UK jobs market cools as vacancies fall

- Published
The UK jobs market has continued to cool as vacancies fell and the number of people on payrolls dropped, the latest official figures suggest.
Job openings fell by 5.8% to 718,000 between May to July across nearly all industries, according to the Office for National Statistics (ONS).
It said there was evidence that some firms may not be recruiting new workers or replacing people who have left.
However, the slowdown was not as sharp as some economists had anticipated.
Average wage growth remained at 5%, the unemployment rate was unmoved at 4.7% and an estimated drop in people on payrolls - down 8,000 between June and July - signalled a "very gradual cooling", according to former Bank of England policymaker Andrew Sentence.
He pointed out that there are more than 30 million people on employer payrolls in the UK.
The ONS has said payroll numbers should be treated with caution and it is taking additional steps to address concerns about the quality of the data.
Nevertheless, Ashley Webb, UK economist for Capital Economics, said the "modest fall" in payroll data "suggests that the fallout in the jobs market from the rise in business taxes and the minimum wage" is calming down.
In April, the National Living Wage rose from £11.44 to £12.21.
At the same time, National Insurance Contribution by employers rose from 13.5% to 15% while the salary threshold triggering payment by firm was lowered from £9,100 a year to £5,000.

Job vacancies were at their lowest level since the three months to April 2021, when the UK was dealing with the effects of the Covid pandemic.
Outside the pandemic, the last time that vacancies were lower was in the three months to January 2015.
Liz McKeown, director of economic statistics at the ONS, said: "The number of employees on payroll has now fallen in 10 of the last 12 months, with these falls concentrated in hospitality and retail.
"Job vacancies, likewise, have continued to fall, also driven by fewer opportunities in these industries."
However, although the number of job openings fell, it did not feed through to a rise in the unemployment rate, Mr Webb said.
He added that firms giving notice of redundancies was "relatively subdued" in July.
Employment minister Alison McGovern said the government was "determined to see unemployment fall" by "joining up work, health and skills support and transforming jobcentres to focus on genuine support".
But Helen Whately, shadow work and pensions secretary, said the unemployment rate, which was the same as in the previous three-month period, was the "sad but predictable outcome of Labour's war on business - which has seen taxes hiked to record highs and employers strangled in reams of red tape".
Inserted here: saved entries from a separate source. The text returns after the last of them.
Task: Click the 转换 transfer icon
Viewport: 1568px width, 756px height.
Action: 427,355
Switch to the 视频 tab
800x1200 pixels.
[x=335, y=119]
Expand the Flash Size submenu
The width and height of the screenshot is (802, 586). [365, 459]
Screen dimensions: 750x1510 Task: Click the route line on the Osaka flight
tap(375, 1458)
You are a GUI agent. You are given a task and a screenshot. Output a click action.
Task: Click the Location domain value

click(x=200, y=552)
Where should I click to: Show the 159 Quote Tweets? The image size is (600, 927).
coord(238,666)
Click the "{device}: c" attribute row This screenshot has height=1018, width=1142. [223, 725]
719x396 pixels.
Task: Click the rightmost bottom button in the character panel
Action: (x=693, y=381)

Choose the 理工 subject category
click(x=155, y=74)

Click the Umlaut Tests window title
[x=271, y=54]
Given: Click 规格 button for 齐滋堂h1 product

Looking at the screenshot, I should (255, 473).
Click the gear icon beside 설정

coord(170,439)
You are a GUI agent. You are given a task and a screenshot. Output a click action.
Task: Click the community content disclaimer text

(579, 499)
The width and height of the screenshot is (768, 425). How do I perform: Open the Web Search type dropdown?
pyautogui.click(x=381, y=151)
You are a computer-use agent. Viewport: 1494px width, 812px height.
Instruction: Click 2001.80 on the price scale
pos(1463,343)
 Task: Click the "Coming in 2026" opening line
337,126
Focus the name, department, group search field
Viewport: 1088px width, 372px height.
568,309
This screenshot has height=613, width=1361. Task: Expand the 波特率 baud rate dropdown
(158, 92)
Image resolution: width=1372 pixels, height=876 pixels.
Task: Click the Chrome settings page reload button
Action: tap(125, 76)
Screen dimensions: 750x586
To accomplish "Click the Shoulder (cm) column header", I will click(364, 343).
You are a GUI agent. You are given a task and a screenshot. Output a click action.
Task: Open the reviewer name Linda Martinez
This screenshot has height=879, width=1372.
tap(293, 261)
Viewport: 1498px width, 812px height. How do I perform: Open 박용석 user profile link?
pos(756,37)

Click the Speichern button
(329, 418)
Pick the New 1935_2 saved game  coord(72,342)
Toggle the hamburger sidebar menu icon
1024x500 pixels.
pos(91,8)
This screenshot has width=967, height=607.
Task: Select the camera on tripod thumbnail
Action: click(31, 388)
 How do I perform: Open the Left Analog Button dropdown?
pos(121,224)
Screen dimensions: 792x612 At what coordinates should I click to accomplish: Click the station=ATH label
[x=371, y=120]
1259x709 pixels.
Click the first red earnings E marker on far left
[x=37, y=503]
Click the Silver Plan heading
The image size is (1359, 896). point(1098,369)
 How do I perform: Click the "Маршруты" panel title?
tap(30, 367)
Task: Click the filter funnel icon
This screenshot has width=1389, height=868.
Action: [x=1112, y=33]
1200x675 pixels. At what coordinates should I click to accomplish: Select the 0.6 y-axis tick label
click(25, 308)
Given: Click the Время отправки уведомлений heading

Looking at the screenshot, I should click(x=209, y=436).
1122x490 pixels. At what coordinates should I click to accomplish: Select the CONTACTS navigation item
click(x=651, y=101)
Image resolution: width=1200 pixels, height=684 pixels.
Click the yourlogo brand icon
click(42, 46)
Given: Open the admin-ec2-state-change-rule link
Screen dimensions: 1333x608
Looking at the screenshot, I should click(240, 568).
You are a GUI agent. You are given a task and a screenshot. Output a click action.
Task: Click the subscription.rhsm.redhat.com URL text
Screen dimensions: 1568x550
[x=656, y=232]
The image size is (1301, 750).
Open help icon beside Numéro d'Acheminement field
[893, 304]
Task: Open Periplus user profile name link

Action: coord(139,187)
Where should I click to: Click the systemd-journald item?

Speaking on Monday after two other reports highlighted falling vacancies, Louise Maclean, business development director of Scottish hospitality firm Signature Group, said added employment costs since April had made being profitable "just so hard".
"We are having to be so careful with every hour of employment we give to make sure we improve efficiencies, serve customers faster, serve them better, to deliver profitability in every hour of trade," she told Radio 4's Today programme.
The business would previously have focused on hiring 17 or 18-year-olds, Ms Maclean said, but "unfortunately, the younger people are less attractive without experience" at the moment.
"Slightly older people that have got experience, that can hit the ground running - they know what the customers want, are more attractive," she added.
- Published26 March
Monica George Michail, associate economist at the National Institute of Economic and Social Research, said the fall in jobs vacancies would be likely to contribute to slowing wage growth.
This is one the economic indicators the Bank of England looks at when making decisions on altering interest rates as it can fuel or cool the rate of inflation.
The Bank's inflation target is 2% but the pace of price rises have grown in recent months, due to higher food and energy costs.
Ms Michail predicted that the Bank would cut interest rates one more time this year, forecasting that borrowing costs will fall from 4% to 3.75% in November.